Third, the coefficients of ‘time to CBD’ reveal the advantage of ESF-GL-SVC model over ESF-SVC. It is natural that the coefficients of ‘time to CBD’ are negative, but the estimates by ESF-SVC have both positive and negative values, especially indicating large positive values in the northwest and southwest corner of the study area. On the other hand, the estimates by the ESF-GL-SVC model are all negative using the same eigenvector setting.

This indicates that ESF-SVC overfits to the dataset. It is caused by the utilization of a shorter band for spatial proximity matrix C and more eigenvectors that represent local spatial heterogeneity patterns in the ESF-SVC model. The cause of overfit is likely because ‘time to CBD’ has strong spatial autocorrelation on a global scale, although other explanatory variables do not. By multiplying the coefficients and explanatory variables, both of which have spatial autocorrelation, it is possible to express the spatial autocorrelation of dependent variables. The rents in the south of Meguro ward have strong local and discrete spatial heterogeneity, represented by the estimated coefficients of subregion dummies shown in Figure 11. The ESF-SVC model tried to express the local heterogeneity by the intercept (Figure 10b) and the coefficient of ‘time to CBD’ (Figure 16b); as a consequence, the coefficients of ‘time to CBD’ in the surrounding area were highly variable and difficult to interpret. This misspecification by ESF-SVC is avoidable if the only longer band is set for spatial proximity matrix C; however, when the longer band was set, the eigenvectors represent only global spatial patterns, and the ESF-SVC model would lose explanatory power for the local heterogeneity.

3.4. Summary of Application to Apartment Rent Data Analysis

The application to apartment rent data reveals that the ESF-GL-SVC model outperforms the two previous models; it has advantages in extracting both continuous and discrete spatial heterogeneity, which apartment rent data have.

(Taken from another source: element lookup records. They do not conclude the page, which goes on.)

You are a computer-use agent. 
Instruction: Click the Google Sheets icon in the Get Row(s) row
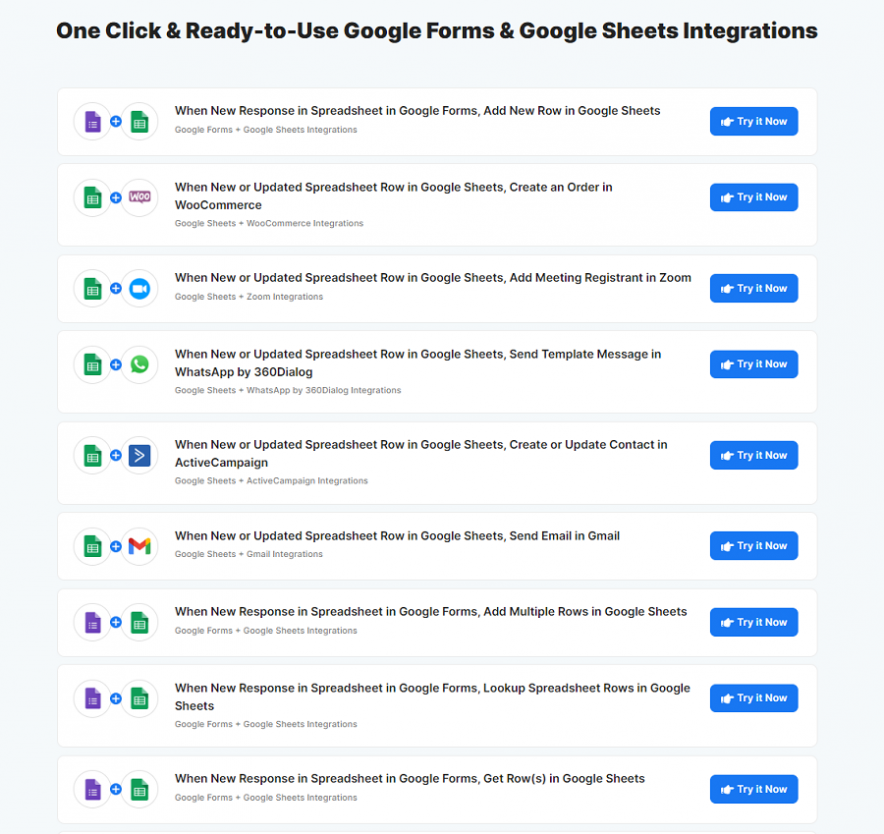[140, 789]
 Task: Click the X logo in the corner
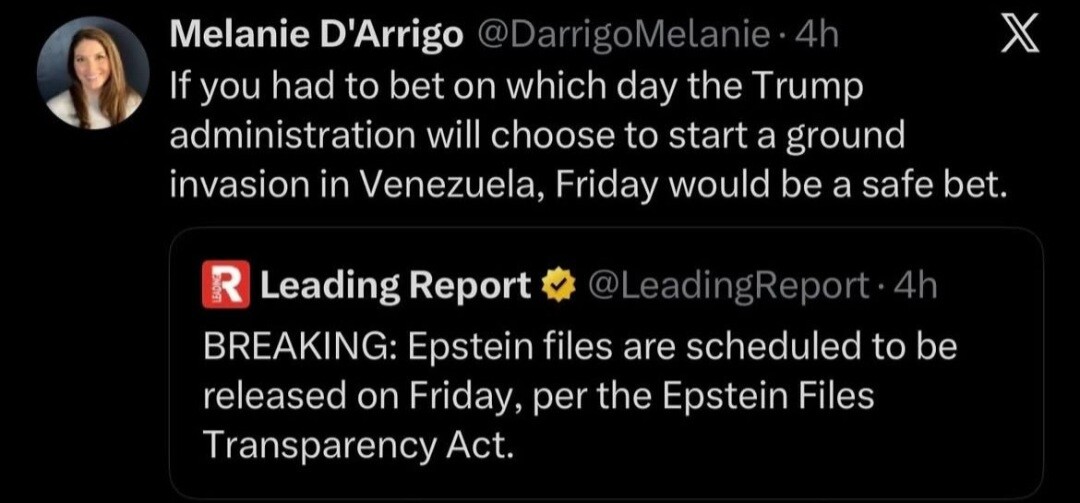pyautogui.click(x=1019, y=37)
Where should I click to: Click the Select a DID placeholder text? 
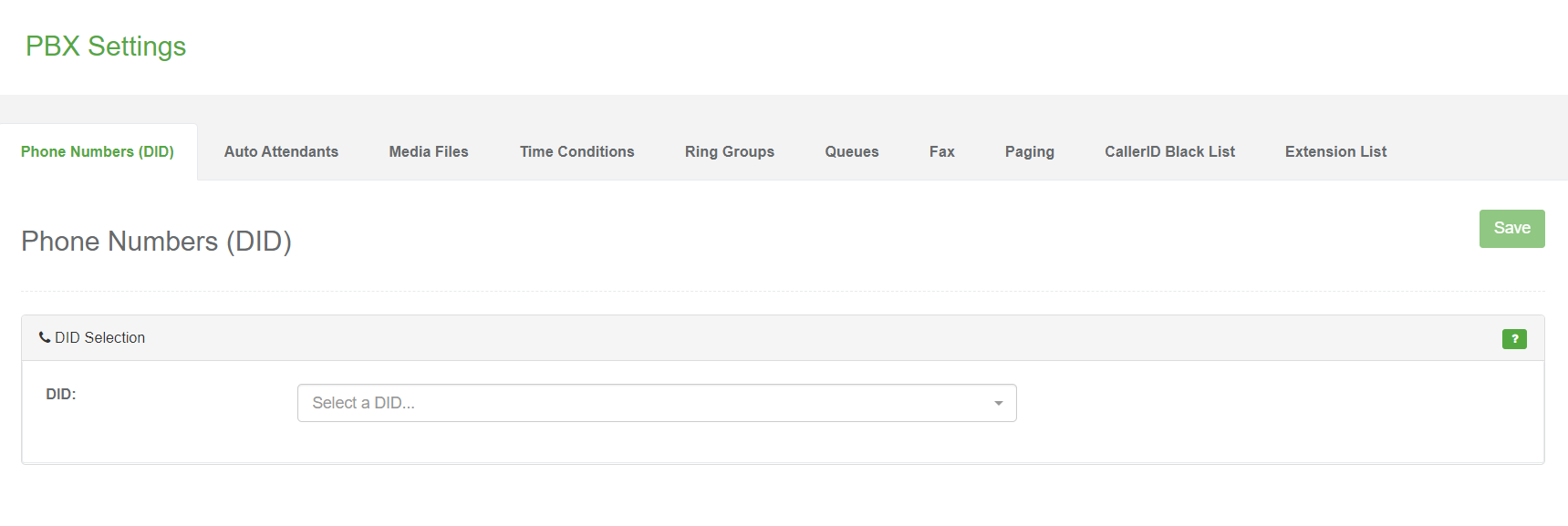coord(363,403)
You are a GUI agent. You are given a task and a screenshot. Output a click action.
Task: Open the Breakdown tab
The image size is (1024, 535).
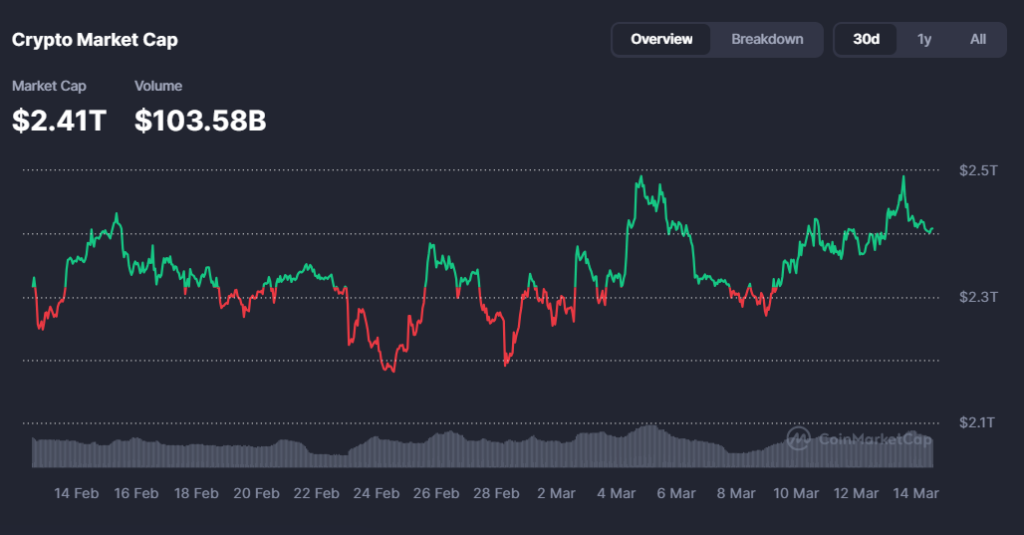pos(767,39)
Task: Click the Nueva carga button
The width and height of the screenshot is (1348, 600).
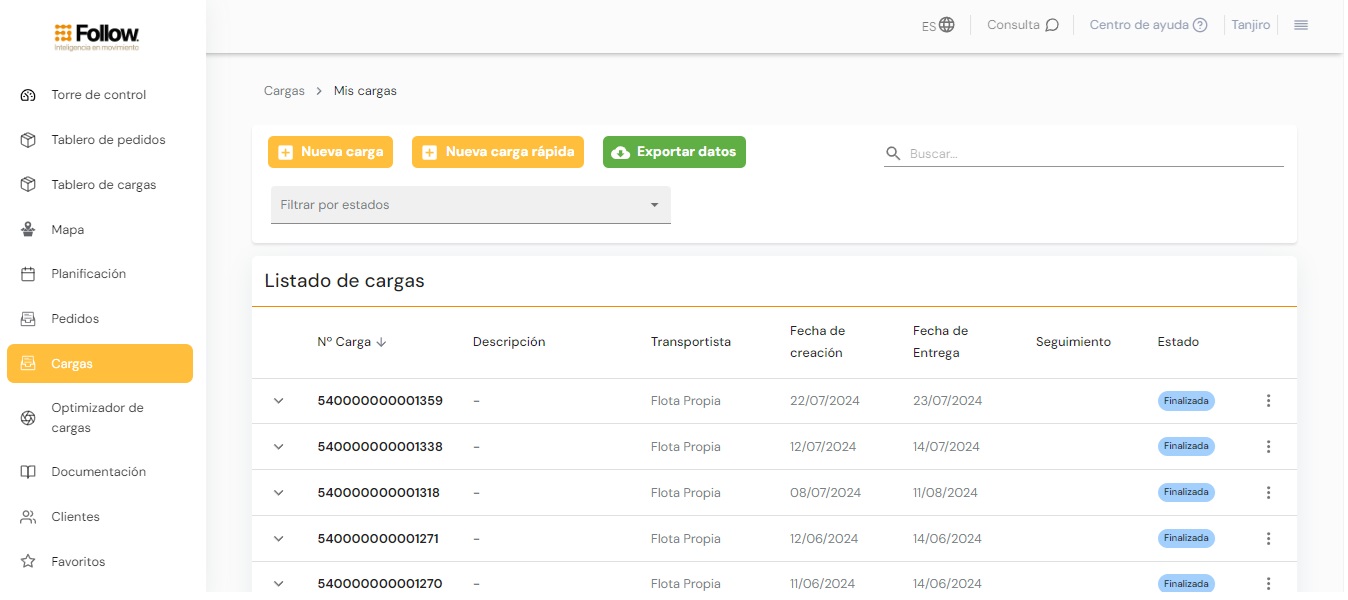Action: (x=330, y=152)
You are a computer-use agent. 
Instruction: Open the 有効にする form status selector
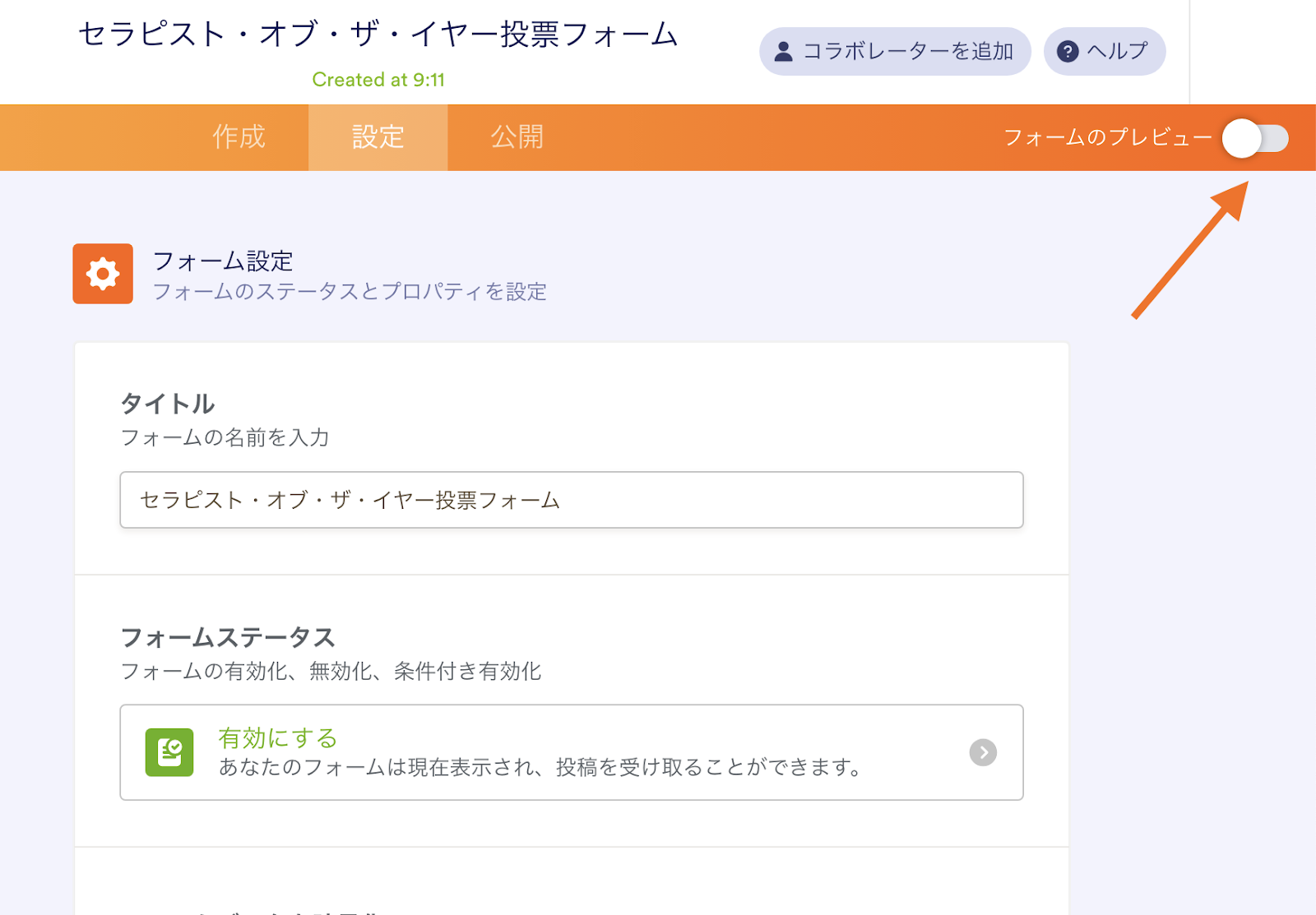(x=571, y=752)
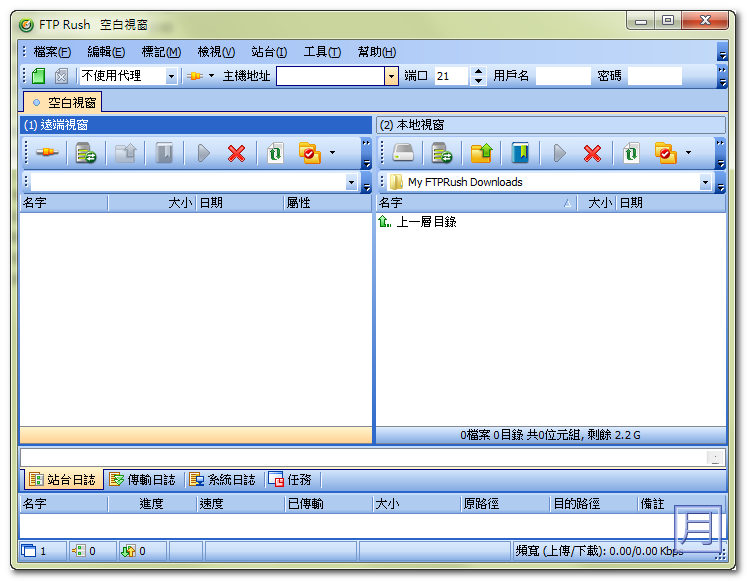747x581 pixels.
Task: Open the proxy dropdown showing 不使用代理
Action: pyautogui.click(x=171, y=76)
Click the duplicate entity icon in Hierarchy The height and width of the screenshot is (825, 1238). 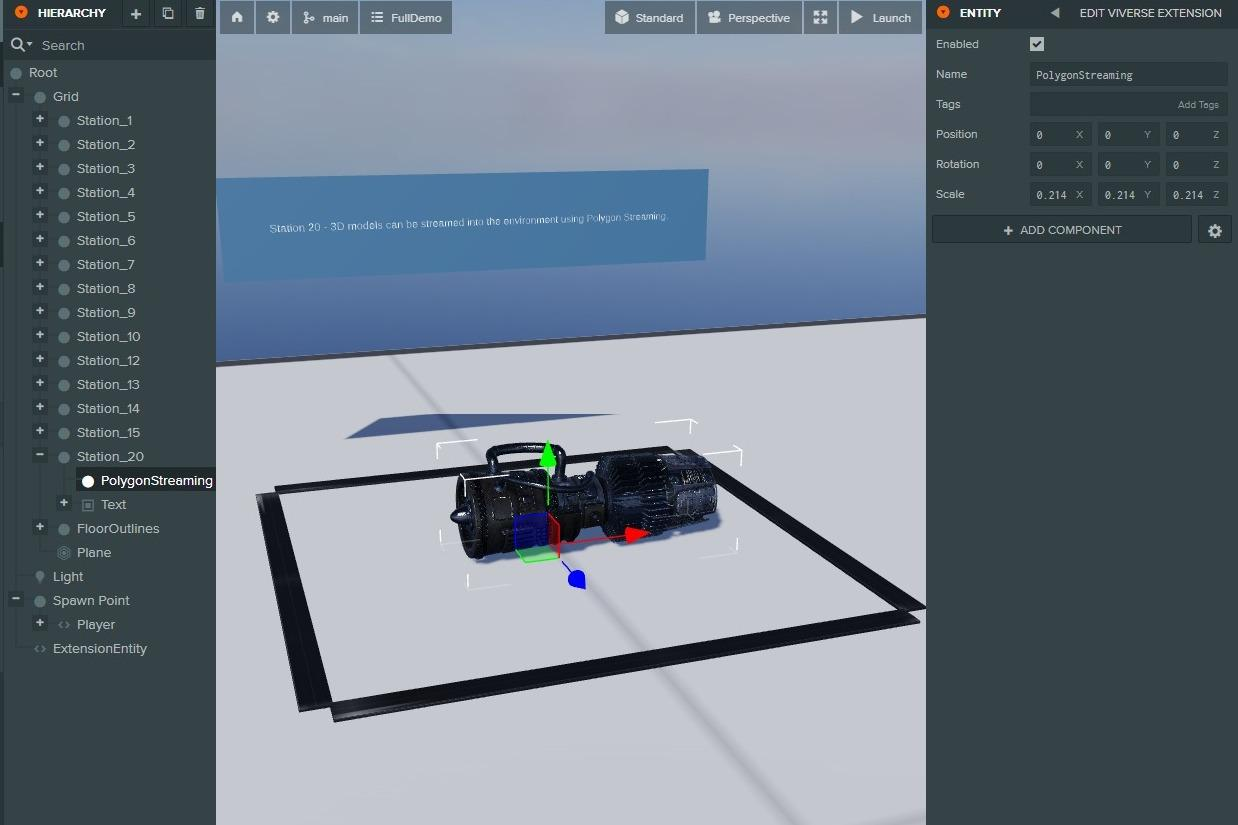pos(168,14)
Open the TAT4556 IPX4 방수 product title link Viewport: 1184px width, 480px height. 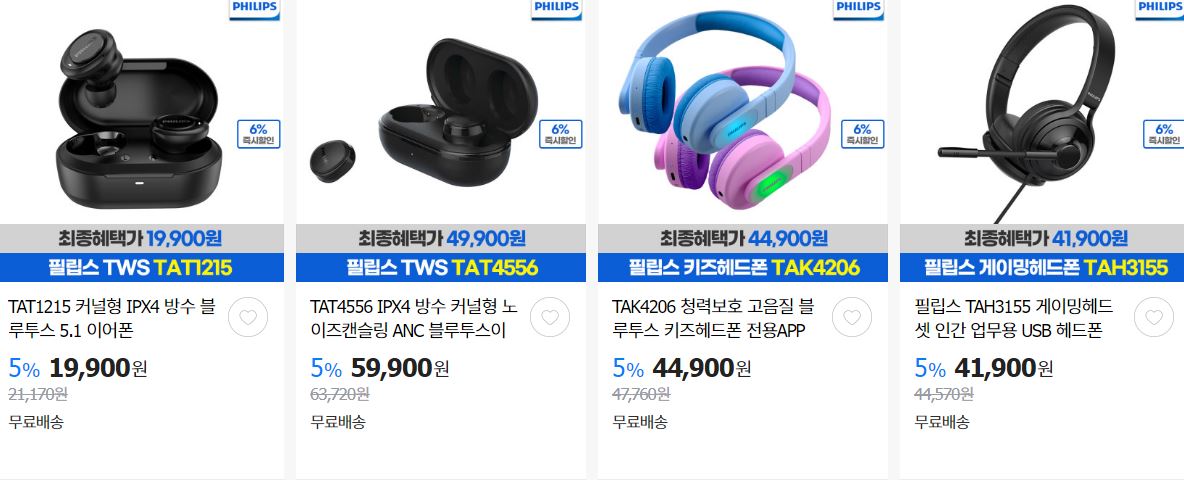tap(414, 318)
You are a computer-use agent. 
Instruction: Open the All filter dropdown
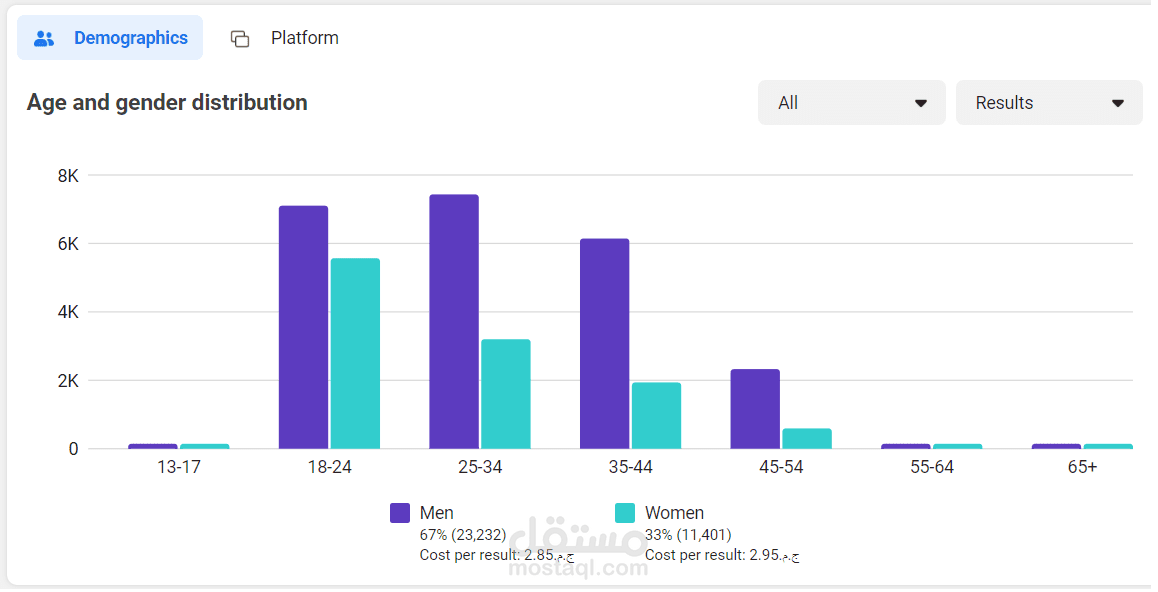851,103
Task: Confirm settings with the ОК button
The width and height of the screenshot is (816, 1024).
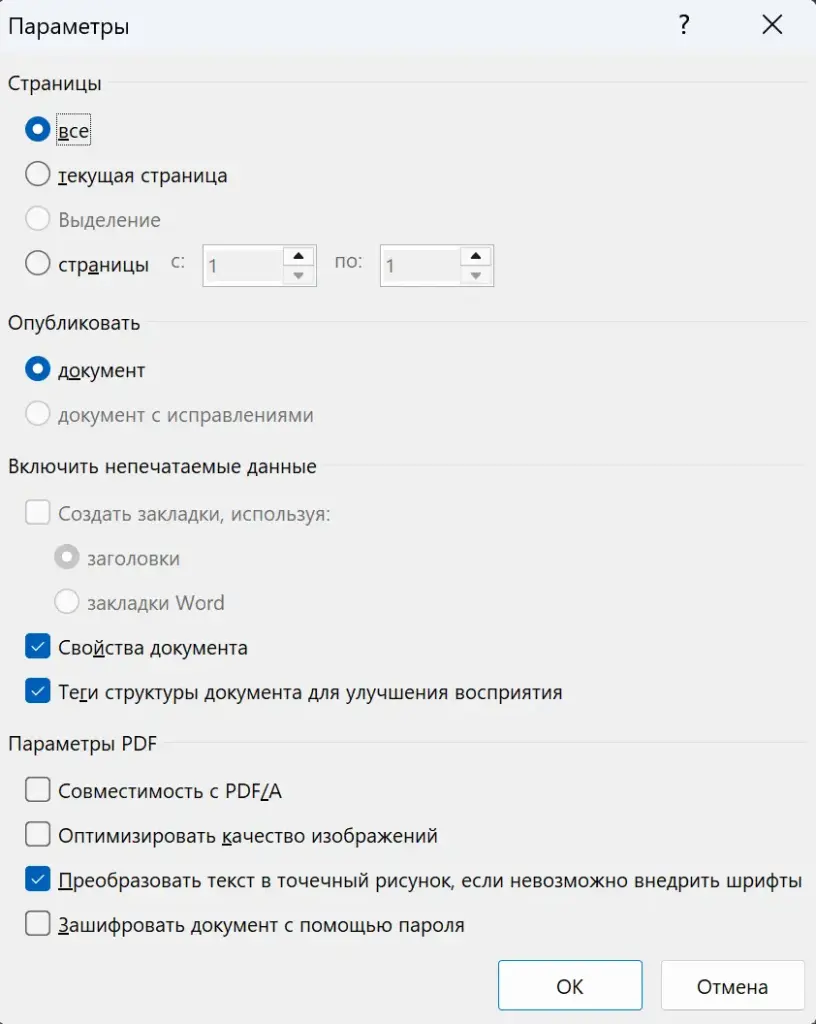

The ESF-GL-SVC model was able to estimate the spatially varying coefficients that are interpretable, although the ESF-SVC model was not. The analysis by the ESF-GL-SVC model clarifies the structure of spatial heterogeneity of the effect of explanatory variables. The coefficients of property size have the largest spatial heterogeneity; the size does not affect the rent per square meter near the CBD but decreases in suburban areas. It also depicts the existence of discrete spatial heterogeneity by neighborhood-based coefficients.

4. Discussion

This study proposed an analysis to extract both continuous and discrete spatial heterogeneity by ESF-GL-SVC combining ESF-SVC and GL. Through the analysis of simulated data and apartment rent data, it is confirmed that the ESF-GL-SVC model can separate the continuous and discrete spatial heterogeneity of dataset. It is possible to avoid the overfitting the dataset and output the interpretable estimates.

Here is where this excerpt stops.